I don’t go into the Midland but I like it-it is alien yet squats as comfortably as it ever did here-cocktails are £6.95-that’s about four portions of pie’n’ peas at Rita’s café. But it is James Bond in the interior and overlooks the best view known to humanity as the sun sets across the bay and the Lake District Mountains slowly dissipate into the nuclear glow. You can see the Wacky Warehouse from the rear window-a glass of wine here costs more than a bottle there. But there is only one Midland.  And I am scared of the Wacky Warehouse.

The sea whips up and the north wind blows. I see a ginger cat cowering in Morrison’s car park, a place inhospitable to humans, cars reversing and forwarding as random as machinery, where no house can be seen and grey roads stretch to infinity or at least to Heysham. I go to Customer services, my head filled with cats innards strewn across Ford Kias, screaming children, a desperate pensioner searching forever for her lost cat. ‘ Is it the ginger one? He comes around a fair bit-belongs to them estates at the back. Nowt we can do.’

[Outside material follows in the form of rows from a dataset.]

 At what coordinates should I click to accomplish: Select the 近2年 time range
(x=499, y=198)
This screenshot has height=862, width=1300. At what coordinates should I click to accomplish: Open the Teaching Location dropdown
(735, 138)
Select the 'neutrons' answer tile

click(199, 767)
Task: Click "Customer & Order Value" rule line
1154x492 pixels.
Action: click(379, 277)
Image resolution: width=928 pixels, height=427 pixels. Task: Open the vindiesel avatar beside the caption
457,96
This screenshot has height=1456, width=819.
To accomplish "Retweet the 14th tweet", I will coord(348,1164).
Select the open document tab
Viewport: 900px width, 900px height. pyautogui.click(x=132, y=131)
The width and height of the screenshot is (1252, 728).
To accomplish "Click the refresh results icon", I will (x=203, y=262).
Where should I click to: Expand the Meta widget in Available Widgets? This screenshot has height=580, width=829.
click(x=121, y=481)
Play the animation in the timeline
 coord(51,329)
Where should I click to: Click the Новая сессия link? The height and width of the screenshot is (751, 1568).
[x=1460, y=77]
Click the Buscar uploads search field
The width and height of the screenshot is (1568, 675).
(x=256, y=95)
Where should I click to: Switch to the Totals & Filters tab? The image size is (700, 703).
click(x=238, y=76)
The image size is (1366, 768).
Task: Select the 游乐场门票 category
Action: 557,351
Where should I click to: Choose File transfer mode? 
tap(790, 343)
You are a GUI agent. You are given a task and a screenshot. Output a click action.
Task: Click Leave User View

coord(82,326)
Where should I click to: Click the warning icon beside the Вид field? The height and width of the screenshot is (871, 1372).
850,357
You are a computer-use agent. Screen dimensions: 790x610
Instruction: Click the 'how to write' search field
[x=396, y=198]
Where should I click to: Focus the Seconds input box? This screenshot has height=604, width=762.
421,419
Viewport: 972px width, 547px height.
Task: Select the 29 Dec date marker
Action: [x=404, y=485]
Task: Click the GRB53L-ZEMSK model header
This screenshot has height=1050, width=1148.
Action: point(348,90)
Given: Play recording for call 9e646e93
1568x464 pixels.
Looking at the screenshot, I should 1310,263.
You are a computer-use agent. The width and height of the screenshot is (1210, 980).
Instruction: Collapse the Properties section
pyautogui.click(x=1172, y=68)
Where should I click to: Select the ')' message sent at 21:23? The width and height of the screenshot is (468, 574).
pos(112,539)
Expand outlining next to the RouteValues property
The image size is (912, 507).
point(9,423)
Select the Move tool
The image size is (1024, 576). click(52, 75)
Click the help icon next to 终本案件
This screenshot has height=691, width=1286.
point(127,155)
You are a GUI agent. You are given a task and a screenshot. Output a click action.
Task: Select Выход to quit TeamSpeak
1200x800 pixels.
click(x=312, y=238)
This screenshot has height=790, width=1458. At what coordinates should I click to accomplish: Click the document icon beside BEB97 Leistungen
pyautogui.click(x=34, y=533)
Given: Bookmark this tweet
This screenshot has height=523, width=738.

I feel sorry for and angry to the cat. I hope he or she is ok.

In Morrison’s a woman is buying San Pelligro mineral water and I stare at her and am guiltily surprised when she speaks in a Lancashire accent.

I miss the train by one minute and get a bus that wheedles its way around every depressing outcrop of Morecambe for an hour. It is grey; children suddenly run in front of the bus which brakes and an old lady falls over. People say that it is ‘a crying shame.’ A woman listens patiently to and answers every single question her toddler asks. Another woman tells her child that he is ‘driving her up the wall’.  People seem to know each other. A poultry factory blackened by fire is a highlight, almost romantic in it’s gothic intensity as it looms above the single story pre-fabs and the caravan park which stretches into infinity. I know it from Court Watch in the local paper.  I don’t get off.

I start to envy people with cars. A Fiat Uno acquires an almost glamorous aura. Coming into Lancaster is like arriving in LA. The lights, the soaring bridge over the Lune, the old warehouses.